Nasıl ki “hakimden kurtulmuş” ya da “savcıdan kurtulmuş” bir cümle ne kadar haksız ve temelden yoksun bir cümle ise “avukattan kurtulmuş” şeklindeki bir cümle de aynıdır. Eğer mesele kurtulmak ise vatandaş, avukatla birlikte hakimden ve savcıdan da kurtulmuyor mu? Maalesef tek taraflı bir bakış ve her zaman avukatın günah keçisi olarak görüldüğünün delili olan bu cümlenin gerekçeden çıkarılmasını istemek zarureti hasıl olmuştur. Düşünceleri değiştiremeyiz, ancak apaçık bir itibarsızlaştırma cümlesinin gerekçede yer almamasını istemek de en doğal hakkımızdır.

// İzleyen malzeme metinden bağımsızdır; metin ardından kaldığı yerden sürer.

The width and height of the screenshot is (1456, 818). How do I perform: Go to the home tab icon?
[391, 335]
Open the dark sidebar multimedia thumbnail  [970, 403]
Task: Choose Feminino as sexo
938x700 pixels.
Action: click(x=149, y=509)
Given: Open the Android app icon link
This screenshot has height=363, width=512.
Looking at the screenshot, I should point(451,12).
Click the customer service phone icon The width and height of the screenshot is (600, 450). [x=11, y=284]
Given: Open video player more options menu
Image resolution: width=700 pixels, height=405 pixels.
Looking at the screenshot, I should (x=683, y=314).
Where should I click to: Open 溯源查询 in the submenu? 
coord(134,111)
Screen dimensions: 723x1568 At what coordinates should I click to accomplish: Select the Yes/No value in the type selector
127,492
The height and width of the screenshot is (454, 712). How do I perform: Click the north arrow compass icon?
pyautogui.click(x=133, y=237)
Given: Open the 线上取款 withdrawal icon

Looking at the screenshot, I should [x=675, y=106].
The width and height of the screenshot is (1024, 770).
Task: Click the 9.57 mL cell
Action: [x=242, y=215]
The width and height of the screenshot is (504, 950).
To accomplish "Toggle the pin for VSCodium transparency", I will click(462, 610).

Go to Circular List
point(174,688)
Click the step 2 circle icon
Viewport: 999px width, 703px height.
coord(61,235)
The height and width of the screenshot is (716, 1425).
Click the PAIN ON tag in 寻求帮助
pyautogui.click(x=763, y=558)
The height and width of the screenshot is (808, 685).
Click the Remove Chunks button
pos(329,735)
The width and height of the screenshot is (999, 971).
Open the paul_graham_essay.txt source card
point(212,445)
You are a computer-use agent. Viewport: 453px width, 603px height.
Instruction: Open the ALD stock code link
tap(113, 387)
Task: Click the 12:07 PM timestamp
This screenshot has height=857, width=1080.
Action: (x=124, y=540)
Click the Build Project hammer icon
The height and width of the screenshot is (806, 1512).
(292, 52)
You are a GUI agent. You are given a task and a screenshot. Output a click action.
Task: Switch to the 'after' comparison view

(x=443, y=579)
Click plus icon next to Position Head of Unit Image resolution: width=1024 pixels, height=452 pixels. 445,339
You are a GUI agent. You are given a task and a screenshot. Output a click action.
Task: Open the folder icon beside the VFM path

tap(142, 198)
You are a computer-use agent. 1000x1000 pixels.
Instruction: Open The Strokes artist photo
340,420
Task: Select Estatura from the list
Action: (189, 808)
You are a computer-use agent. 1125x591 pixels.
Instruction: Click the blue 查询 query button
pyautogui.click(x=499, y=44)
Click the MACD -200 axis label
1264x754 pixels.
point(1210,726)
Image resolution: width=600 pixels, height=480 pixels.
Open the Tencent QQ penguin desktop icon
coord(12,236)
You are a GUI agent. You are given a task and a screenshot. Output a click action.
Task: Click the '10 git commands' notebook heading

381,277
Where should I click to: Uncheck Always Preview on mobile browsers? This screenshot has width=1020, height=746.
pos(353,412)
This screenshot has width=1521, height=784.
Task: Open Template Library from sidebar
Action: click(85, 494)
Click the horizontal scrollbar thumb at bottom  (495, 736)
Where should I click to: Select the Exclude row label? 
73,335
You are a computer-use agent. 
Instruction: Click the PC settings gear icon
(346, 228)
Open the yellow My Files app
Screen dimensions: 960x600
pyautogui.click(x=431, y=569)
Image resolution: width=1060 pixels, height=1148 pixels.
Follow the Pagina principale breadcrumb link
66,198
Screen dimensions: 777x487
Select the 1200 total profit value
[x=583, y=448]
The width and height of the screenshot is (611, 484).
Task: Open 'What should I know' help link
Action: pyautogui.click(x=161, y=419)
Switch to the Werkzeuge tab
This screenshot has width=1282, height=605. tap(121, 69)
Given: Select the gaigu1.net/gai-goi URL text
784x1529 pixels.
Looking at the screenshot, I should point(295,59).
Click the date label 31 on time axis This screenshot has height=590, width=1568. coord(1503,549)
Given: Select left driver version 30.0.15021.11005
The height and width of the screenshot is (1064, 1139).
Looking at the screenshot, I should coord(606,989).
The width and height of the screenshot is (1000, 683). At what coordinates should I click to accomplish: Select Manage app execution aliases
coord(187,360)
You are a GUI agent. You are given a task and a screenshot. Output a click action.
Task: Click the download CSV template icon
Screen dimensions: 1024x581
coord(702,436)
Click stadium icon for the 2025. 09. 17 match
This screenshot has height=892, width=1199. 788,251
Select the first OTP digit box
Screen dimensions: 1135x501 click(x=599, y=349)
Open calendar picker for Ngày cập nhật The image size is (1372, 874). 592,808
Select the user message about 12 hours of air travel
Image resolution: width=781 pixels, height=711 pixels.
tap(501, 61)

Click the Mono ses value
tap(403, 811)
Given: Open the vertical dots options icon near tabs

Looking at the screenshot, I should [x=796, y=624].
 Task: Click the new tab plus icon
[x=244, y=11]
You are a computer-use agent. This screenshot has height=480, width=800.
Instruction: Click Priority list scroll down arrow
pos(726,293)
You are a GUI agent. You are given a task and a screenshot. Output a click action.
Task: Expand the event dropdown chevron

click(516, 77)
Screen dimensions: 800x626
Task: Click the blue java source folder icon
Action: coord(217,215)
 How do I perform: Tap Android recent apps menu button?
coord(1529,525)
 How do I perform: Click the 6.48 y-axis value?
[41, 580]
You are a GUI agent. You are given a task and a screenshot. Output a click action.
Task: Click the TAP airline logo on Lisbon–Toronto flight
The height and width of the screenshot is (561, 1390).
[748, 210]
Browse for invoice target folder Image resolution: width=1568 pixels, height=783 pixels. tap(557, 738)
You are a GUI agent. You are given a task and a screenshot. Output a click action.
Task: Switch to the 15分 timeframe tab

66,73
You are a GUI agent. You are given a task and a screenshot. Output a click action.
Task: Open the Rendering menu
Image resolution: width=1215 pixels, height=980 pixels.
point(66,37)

 Davalar uzuyor ya da yanlış kararlar çıkıyor ise, avukattan daha fazla hakim ve savcı kalitesini/sayısını masaya yatırmamız, hatta en başta hukuk sistemini düzenleyen iktidarın masaya yatırılması gerekir.  “avukattan kurtaracak düzenleme” bakışı yerine “siyasetten kurtaracak düzenleme” bakışını teklif ediyoruz.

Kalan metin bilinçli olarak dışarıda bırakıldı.